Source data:
*** Block opens ***
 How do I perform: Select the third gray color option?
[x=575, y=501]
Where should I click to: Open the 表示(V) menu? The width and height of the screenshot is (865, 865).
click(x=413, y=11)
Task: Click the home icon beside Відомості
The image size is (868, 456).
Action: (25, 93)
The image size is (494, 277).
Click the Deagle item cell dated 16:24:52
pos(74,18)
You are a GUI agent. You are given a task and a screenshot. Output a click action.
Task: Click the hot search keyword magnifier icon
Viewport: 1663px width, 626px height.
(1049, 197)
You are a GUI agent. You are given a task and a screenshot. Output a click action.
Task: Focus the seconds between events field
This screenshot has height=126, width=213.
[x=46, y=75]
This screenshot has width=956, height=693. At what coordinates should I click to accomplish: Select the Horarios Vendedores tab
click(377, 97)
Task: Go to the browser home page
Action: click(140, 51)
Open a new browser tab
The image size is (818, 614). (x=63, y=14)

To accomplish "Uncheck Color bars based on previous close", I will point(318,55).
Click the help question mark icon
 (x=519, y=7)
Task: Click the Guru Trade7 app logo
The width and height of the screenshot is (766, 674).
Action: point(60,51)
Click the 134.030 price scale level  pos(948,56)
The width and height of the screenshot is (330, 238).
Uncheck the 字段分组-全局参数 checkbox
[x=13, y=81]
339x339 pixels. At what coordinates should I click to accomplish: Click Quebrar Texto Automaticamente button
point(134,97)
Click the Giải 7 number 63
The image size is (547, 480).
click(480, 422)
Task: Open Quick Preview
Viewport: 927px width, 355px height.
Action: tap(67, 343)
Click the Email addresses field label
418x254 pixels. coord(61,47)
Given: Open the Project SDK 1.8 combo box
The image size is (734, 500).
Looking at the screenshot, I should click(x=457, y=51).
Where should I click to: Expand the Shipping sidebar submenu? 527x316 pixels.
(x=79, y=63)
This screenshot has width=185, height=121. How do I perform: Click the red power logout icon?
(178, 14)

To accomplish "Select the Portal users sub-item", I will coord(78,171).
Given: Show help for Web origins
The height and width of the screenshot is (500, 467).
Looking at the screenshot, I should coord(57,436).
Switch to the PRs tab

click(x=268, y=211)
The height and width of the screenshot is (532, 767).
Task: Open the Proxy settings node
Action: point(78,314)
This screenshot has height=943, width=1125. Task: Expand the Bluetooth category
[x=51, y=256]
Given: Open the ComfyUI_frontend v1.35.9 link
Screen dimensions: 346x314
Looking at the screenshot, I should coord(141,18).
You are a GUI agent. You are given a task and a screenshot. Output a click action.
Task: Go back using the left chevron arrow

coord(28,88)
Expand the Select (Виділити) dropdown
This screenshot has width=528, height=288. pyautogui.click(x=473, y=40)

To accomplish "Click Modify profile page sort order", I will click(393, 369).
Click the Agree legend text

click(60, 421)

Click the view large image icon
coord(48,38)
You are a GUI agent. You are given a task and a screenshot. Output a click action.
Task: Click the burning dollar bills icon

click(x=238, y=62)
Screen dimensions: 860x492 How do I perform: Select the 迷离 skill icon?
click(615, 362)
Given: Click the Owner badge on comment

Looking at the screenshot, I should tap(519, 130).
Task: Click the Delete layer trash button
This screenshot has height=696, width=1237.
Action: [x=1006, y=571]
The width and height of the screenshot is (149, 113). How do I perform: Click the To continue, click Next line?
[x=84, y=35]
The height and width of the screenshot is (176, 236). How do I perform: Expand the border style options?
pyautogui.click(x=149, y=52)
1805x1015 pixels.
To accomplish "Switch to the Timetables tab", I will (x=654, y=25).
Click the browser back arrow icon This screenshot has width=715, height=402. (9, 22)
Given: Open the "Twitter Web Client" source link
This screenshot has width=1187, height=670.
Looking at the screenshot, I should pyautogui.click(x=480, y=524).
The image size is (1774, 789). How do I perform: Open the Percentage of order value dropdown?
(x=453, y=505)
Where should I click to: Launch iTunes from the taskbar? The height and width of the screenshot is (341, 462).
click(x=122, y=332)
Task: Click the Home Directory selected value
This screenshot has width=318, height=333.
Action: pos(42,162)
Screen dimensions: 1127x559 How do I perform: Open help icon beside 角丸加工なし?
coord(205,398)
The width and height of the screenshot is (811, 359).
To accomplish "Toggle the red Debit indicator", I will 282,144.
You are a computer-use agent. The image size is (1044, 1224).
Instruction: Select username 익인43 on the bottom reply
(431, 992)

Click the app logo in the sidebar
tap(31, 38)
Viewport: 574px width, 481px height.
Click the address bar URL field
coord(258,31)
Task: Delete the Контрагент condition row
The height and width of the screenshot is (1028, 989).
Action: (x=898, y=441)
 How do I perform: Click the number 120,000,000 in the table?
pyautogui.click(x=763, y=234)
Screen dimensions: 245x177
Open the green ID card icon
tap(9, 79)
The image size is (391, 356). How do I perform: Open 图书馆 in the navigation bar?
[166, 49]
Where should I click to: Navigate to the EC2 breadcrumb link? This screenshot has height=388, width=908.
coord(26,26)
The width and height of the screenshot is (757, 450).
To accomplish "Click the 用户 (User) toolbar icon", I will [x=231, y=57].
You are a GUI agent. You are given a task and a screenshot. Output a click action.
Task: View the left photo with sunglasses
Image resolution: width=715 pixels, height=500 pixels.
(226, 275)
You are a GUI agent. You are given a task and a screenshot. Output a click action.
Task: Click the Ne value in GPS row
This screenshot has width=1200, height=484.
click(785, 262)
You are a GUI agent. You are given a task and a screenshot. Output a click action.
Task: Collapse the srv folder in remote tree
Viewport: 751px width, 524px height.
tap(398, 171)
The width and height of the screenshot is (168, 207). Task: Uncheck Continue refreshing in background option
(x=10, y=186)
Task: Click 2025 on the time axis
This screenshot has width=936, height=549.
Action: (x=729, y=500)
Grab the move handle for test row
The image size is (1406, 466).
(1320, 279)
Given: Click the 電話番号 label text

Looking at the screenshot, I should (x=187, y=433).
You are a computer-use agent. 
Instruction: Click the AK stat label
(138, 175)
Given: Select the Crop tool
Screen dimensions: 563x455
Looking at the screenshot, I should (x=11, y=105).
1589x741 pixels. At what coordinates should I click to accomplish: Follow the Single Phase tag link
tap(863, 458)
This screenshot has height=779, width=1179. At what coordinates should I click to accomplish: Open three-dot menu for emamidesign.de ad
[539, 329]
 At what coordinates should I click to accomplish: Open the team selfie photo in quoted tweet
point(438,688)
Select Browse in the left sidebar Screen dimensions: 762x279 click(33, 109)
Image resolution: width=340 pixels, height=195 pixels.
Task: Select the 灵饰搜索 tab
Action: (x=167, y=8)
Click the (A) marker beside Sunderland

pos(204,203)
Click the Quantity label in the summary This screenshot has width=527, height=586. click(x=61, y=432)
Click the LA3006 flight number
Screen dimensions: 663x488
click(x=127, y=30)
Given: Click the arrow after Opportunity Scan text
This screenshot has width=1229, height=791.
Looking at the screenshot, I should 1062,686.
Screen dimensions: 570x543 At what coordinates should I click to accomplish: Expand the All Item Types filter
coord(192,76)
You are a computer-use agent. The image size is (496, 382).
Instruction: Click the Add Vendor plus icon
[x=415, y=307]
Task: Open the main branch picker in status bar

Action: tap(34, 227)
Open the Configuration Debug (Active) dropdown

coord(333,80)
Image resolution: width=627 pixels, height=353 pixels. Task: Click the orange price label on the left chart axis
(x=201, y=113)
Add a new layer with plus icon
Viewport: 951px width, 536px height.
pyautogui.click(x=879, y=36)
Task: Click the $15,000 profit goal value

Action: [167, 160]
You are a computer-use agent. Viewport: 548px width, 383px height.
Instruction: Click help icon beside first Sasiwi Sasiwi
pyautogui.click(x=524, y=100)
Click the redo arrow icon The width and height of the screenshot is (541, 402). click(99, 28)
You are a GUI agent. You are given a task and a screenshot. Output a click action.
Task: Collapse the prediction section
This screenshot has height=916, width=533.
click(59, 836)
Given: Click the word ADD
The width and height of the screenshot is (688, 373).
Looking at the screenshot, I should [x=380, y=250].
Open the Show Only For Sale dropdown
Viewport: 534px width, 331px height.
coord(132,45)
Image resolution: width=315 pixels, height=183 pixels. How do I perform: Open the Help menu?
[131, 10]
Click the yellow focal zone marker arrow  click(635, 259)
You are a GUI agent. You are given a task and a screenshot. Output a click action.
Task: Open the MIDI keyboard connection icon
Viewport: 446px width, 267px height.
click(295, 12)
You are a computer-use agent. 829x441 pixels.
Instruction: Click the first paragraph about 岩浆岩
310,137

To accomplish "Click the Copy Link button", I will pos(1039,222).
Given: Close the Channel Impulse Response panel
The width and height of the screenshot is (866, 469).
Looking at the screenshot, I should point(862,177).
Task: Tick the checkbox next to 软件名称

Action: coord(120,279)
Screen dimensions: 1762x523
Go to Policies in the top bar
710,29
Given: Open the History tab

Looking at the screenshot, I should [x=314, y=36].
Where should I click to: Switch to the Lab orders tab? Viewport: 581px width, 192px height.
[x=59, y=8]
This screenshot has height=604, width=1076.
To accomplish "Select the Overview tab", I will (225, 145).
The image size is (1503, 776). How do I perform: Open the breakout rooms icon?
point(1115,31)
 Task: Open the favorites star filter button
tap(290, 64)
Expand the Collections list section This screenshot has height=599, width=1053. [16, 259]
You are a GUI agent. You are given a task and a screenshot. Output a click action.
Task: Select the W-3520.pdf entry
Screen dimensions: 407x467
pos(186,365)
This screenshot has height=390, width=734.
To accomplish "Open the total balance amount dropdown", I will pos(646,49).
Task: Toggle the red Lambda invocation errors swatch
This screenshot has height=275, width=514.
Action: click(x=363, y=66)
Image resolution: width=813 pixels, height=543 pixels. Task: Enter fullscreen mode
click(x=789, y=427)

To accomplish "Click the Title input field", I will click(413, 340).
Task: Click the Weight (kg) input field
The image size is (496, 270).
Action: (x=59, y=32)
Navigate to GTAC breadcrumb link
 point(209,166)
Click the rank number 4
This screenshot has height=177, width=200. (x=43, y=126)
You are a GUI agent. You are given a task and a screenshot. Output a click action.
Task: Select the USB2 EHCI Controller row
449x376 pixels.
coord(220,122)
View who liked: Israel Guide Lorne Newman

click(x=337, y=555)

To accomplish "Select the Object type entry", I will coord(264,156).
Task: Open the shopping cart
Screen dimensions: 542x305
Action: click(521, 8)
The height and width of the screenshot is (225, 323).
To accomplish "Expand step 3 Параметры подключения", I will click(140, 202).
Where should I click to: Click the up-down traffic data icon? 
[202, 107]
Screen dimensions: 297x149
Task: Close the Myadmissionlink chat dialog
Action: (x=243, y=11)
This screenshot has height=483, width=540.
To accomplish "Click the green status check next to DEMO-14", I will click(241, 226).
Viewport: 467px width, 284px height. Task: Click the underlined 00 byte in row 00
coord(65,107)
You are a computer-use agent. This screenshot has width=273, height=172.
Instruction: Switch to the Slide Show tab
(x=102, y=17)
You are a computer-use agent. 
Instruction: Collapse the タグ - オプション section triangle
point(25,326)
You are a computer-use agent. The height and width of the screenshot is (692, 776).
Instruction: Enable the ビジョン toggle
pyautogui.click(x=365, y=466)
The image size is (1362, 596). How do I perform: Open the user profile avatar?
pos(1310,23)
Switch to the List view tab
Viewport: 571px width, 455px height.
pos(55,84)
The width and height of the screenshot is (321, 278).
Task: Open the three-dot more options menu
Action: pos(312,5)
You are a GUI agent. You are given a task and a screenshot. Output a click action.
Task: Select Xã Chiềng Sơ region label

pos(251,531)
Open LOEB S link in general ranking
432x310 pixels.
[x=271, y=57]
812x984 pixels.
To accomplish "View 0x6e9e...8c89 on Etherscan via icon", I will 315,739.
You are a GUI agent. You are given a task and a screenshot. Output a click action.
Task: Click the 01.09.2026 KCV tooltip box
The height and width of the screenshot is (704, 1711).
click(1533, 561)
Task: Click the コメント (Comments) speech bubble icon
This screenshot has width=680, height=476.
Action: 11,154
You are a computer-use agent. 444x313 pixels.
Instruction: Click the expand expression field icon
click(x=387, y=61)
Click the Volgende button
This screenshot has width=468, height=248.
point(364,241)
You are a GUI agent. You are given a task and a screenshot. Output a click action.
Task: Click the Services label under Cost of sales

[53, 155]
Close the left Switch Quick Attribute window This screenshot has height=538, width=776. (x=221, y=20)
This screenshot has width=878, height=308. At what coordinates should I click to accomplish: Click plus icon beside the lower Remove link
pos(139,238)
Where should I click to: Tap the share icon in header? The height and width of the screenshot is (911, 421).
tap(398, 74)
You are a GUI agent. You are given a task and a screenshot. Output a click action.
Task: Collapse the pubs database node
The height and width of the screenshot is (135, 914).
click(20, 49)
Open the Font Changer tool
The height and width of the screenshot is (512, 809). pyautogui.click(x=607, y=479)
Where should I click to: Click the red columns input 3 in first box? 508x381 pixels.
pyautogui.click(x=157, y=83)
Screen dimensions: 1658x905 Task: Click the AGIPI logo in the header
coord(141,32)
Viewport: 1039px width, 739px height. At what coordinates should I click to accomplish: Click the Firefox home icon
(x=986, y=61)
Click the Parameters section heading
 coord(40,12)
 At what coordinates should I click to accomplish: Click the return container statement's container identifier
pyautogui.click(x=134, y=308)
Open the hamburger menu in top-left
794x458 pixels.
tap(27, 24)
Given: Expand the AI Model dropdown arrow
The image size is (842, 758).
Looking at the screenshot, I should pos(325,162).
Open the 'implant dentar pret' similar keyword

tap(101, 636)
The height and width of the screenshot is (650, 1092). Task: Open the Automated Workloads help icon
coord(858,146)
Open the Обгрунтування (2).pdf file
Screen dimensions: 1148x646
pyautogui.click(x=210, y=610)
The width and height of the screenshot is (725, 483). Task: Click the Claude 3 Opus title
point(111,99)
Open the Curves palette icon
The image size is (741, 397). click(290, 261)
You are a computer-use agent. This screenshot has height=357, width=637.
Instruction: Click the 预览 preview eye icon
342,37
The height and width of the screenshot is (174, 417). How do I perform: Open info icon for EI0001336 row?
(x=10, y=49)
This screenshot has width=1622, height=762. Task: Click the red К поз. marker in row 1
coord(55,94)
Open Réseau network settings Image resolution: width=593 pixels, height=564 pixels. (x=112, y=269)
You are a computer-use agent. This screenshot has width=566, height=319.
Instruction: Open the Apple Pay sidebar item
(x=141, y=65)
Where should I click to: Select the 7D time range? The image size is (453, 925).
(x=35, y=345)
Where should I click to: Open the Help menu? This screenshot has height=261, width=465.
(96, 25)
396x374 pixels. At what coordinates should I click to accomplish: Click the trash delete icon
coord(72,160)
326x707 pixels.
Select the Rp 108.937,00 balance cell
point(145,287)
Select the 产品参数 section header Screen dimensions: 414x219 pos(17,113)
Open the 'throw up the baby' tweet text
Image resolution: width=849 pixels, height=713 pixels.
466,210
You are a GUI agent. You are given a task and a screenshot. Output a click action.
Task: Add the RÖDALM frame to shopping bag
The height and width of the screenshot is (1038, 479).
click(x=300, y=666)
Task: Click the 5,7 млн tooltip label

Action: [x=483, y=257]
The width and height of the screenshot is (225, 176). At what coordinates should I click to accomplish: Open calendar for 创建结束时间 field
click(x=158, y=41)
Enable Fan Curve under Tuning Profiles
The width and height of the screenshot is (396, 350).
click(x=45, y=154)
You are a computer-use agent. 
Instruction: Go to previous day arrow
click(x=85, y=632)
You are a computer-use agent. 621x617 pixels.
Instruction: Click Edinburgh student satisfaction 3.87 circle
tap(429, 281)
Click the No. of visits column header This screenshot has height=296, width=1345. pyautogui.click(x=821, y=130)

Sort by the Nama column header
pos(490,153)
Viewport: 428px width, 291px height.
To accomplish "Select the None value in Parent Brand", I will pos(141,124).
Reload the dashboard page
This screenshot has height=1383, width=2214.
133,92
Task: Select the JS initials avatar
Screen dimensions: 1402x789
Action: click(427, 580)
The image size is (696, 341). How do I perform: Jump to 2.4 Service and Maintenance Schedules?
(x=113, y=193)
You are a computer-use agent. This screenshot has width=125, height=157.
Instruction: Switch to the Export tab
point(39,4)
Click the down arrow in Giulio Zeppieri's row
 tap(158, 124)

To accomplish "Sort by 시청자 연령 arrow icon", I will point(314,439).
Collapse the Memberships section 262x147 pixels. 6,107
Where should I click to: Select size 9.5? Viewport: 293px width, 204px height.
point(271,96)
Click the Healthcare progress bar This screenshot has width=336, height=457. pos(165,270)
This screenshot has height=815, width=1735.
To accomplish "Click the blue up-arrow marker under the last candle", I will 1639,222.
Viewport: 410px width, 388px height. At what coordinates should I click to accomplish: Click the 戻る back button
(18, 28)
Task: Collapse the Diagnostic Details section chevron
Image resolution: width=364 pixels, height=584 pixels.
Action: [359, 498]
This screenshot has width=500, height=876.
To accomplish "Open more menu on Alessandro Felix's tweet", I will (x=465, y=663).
*** Block closes ***
Beginning at the top of the entries above, output each line exactly, and end with the line in which "Task: Click the home icon beside Відомості" appears.

* _Response_
 How do I perform: Select the third gray color option?
[x=575, y=501]
Where should I click to: Open the 表示(V) menu? The width and height of the screenshot is (865, 865).
click(x=413, y=11)
Task: Click the home icon beside Відомості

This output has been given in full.